Iraq: history repeating itself...
Nov. 3rd, 2006 03:28 pmNYTimes Select has an article yesterday from columnist David Brooks that basically shows that all of the problems in trying to "leave" the mess that is Iraq have already been encountered over 60 years ago as the British Empire was dissolving in the years leading up to WW2. It's a summary from an essay, “The Kingdom of Iraq: A Retrospect.” by Baghdad-born Jew, Elie Kedourie, from his essay collection, The Chatham House Version: And Other Middle Eastern Studies.
Choice cuts:
Same Old Demons - New York Times:
Choice cuts:
Same Old Demons - New York Times:
In 1927, a British officer asked a tribal leader: “You now have a government, a constitution, a parliament, ministers and officials — what more can you want?” The tribal leader replied, “Yes, but they speak with a foreign accent.”Those who ignore their history...
The British tried to encourage responsible Iraqi self-government, to no avail. “The political ambitions of the Shia religious headquarters have always lain in the direction of theocratic domination,” a British official reported in 1923. They “have no motive for refraining from sacrificing the interests of Iraq to those which they conceive to be their own.”
At one point, the British high commissioner, Sir Henry Dobbs, argued that if Britain threatened to withdraw its troops, Iraqis would behave more responsibly. It didn’t work. Iraqis figured the Brits were bugging out. They concluded it was profitless to cultivate British friendship. Everything the British said became irrelevant.
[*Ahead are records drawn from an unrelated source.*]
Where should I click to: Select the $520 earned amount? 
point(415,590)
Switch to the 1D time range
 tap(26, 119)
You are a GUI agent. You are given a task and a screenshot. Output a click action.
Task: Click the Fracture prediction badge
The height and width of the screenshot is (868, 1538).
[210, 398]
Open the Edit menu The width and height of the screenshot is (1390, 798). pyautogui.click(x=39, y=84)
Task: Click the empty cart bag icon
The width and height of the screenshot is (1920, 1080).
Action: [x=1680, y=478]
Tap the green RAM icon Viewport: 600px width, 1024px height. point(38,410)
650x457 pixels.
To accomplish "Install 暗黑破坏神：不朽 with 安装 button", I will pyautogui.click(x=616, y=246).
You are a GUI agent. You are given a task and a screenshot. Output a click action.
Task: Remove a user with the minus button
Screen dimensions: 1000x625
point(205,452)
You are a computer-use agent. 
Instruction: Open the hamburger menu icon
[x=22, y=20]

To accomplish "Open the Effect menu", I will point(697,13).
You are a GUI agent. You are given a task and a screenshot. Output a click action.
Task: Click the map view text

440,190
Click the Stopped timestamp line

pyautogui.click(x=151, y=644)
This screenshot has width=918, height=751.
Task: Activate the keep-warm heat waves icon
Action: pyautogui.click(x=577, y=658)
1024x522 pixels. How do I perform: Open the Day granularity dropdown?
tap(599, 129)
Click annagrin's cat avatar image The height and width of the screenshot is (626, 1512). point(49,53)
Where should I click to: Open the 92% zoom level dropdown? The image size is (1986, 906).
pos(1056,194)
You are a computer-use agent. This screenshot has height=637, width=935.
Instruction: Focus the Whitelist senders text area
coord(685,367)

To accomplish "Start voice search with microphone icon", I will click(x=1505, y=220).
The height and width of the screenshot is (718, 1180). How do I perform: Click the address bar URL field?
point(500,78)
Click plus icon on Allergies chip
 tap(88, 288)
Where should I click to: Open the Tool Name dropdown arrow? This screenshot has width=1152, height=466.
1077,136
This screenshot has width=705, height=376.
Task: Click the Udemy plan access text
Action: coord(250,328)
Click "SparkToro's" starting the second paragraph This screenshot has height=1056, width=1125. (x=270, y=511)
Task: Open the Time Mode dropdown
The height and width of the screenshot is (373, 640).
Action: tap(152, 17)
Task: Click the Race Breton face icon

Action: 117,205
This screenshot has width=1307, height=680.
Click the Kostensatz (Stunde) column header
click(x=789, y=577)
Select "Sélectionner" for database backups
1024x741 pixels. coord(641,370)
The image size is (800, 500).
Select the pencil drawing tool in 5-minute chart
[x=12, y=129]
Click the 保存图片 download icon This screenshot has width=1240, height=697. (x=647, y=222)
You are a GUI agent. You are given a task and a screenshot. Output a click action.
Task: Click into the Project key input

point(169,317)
The Iraq of his youth, Kedourie concluded, “was a make-believe kingdom built on false pretenses.” He quoted a British report from 1936, which noted that the Iraqi government would never be a machine based on law that treated citizens impartially, but would always be based on tribal favoritism and personal relationships. Iraq, Kedourie said, faced two alternatives: “Either the country would be plunged into chaos or its population should become universally the clients and dependents of an omnipotent but capricious and unstable government.” There is, he wrote, no third option.